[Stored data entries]
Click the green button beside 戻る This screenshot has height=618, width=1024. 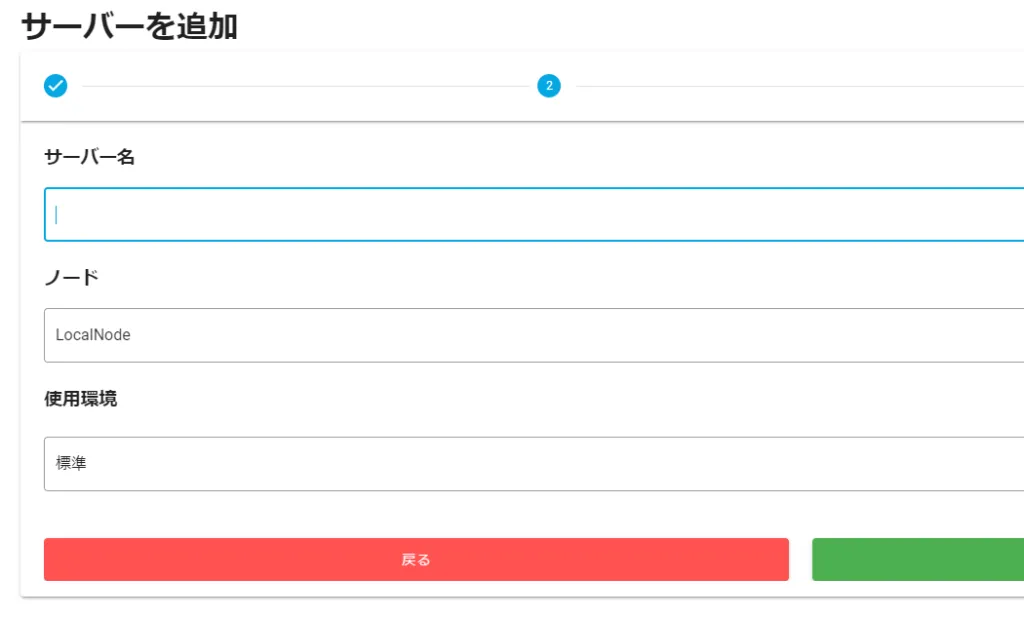918,559
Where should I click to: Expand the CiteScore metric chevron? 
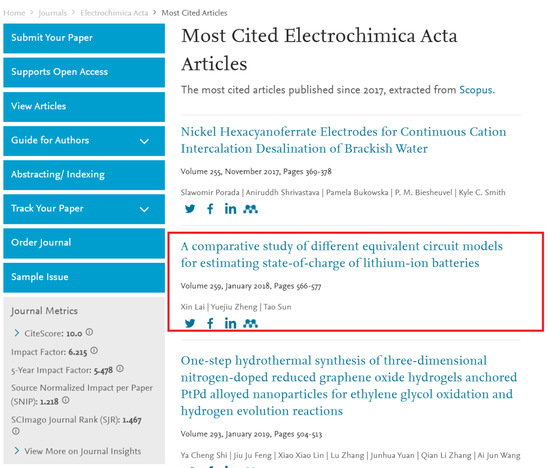coord(16,333)
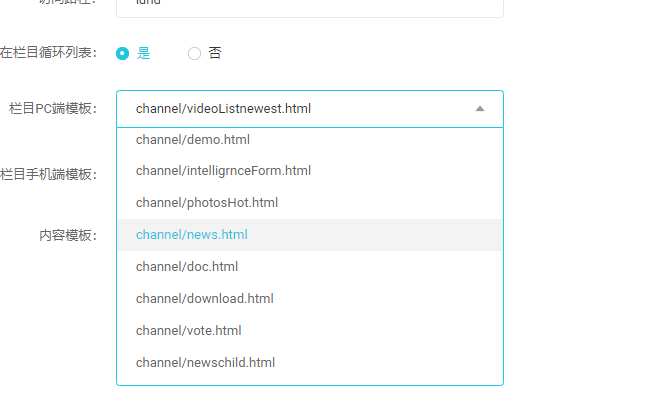Viewport: 669px width, 409px height.
Task: Choose channel/demo.html from the list
Action: [x=193, y=139]
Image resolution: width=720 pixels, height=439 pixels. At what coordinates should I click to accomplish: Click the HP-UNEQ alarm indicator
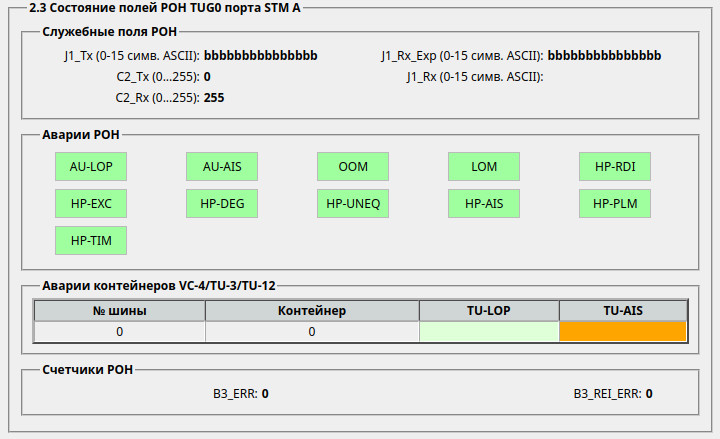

_Goal of the exercise_. Skipping any pictures, copy the line that holds "Where should I" and each line after it through the last line of the records, unchanged, and no other lines.

_Reply_.
Where should I click to: Expand the CiteScore metric chevron? 
coord(16,333)
Viewport: 669px width, 409px height.
Task: Choose channel/demo.html from the list
Action: [x=193, y=139]
Image resolution: width=720 pixels, height=439 pixels. At what coordinates should I click to accomplish: Click the HP-UNEQ alarm indicator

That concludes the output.